Ignorant le danger, il y conduisait une meute de chiens pour pourchasser les reptiles, qu’il attrapait de ses mains avant de les fourrer dans un sac. Il énervait tout le monde à ce jeu qui consistait pour lui à exhiber les reptiles dans son quartier pour faire peur aux gens. Il s’en tirait toujours avec quelques remontrances et des coups  de cravache. Qu’importe, dès le lendemain, il reprenait de plus belle. Puis vint l’adolescence !

Eumeu découvre un autre terrain de jeu et exhibe au grand jour ses talents de fin gourmet. Les baptêmes, il se débrouillait pour les localiser, avant d’y mener (de gré ou de force) sa bande de camarades. Il  pouvait parcourir de longues distances, juste pour assister à un baptême et se gaver de ce mélange de bouillie de mil et de lait caillé communément appelé «Laakh». Et le plus marrant, se souvient-on encore au quartier Darou, c’est qu’il utilisait ses biceps pour arracher le bol de «laakh», qu’il mettait sur sa tête, tenant le bol de la main gauche et puisant la bouillie avec l’autre main. Idem pour les aumônes que les vieilles personnes distribuaient aux enfants pour conjurer le mauvais sort.

Le bonhomme se débrouillait toujours pour être servi le premier. Ce n’est que lorsqu’il est repu que le jeune Eumeu accepte alors de baisser la garde pour égayer l’assistance. «C’étaient des tranches de rigolades qui pouvaient durer des heures», témoigne Mambaye. Tout y passait : les chahuts, les imitations… Et à ce jeu, c’est Pape Diop Boston, ancien champion d’Afrique de lutte, le personnage favori, que Eumeu tentait d’imiter. C’est à cette époque, alors qu’il venait de souffler ses quinze bougies, que le jeune Mamadou Ngom (son nom à l’état civil) fait ses premiers pas dans la lutte.

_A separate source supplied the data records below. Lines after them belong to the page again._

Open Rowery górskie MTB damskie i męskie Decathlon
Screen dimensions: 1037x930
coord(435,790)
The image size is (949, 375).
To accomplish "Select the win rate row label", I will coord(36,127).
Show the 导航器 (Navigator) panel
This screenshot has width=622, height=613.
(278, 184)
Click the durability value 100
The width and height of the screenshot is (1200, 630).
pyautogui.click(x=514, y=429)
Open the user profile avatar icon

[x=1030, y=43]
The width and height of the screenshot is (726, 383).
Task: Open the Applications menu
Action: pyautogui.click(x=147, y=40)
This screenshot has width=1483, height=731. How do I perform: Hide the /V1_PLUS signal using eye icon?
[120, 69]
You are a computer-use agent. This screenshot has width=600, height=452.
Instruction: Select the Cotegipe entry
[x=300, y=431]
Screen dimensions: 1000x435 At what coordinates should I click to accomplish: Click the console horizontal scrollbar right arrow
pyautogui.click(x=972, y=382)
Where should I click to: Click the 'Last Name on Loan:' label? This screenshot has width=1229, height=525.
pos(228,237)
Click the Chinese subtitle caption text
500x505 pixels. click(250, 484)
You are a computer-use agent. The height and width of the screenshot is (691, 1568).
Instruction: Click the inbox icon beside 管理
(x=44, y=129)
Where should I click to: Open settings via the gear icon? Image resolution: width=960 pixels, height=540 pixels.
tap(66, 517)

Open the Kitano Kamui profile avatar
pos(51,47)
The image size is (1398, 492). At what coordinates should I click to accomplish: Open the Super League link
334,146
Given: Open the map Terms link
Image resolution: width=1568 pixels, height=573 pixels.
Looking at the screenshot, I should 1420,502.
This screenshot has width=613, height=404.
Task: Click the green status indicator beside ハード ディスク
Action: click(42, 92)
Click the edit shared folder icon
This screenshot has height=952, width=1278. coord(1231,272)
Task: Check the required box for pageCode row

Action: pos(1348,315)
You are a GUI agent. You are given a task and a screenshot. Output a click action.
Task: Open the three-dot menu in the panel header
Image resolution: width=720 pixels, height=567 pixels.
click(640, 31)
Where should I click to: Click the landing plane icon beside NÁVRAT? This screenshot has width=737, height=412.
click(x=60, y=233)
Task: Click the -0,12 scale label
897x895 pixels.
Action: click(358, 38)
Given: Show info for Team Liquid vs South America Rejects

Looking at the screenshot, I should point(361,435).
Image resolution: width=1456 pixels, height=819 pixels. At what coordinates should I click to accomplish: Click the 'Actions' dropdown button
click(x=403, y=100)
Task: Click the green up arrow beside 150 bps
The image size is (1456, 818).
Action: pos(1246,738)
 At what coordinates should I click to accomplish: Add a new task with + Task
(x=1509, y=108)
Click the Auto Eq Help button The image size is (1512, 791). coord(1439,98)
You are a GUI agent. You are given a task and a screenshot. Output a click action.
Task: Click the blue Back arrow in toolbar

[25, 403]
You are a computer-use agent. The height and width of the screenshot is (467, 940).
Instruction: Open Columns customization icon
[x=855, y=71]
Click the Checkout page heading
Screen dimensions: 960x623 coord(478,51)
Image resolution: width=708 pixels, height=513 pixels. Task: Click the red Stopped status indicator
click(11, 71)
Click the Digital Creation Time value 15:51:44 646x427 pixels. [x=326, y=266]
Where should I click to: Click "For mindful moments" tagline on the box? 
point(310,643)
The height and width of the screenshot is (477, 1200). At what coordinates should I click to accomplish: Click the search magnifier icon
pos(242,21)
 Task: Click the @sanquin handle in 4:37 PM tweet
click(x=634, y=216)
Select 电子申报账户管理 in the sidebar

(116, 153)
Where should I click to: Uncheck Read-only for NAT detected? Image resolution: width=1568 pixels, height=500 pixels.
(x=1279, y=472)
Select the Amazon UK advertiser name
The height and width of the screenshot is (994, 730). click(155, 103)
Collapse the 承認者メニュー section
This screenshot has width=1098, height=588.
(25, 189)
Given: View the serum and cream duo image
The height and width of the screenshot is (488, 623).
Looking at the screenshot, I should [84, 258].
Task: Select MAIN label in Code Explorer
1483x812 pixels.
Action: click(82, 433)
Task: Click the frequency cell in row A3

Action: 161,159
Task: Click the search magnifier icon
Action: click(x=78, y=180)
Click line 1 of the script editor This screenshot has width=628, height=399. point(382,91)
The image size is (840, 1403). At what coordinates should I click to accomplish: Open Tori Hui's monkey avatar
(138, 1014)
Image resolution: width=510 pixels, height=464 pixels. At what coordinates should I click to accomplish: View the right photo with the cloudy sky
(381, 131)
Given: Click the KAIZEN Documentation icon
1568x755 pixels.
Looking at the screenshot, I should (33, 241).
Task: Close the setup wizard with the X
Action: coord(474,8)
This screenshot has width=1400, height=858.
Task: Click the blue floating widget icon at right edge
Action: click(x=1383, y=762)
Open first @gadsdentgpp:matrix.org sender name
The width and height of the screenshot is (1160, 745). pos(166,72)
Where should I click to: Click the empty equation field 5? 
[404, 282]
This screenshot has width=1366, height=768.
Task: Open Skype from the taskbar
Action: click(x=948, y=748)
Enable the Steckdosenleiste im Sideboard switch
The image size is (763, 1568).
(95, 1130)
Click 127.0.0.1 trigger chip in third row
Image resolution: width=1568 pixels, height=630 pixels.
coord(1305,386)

Des pas timides exécutés sous le regard bienveillant de Pape Diop Boston dans un quartier où personne n’est surpris quand des notables, sur le chemin de la mosquée, n’hésitent pas à exécuter un croc-en-jambe ou un «mbott». Eumeu se découvre ainsi une passion  à  Darou, où  on vit de la lutte. L’ascension prend forme. Après une incursion à l’écurie «Boul Falé», Eumeu revient sur ses terres, son fief, Darou, son quartier d’origine, où on ne souhaite plus revivre le jour d’après. Le jour qui a suivi sa confrontation avec Modou Lô. Vivement le 05 avril 2015.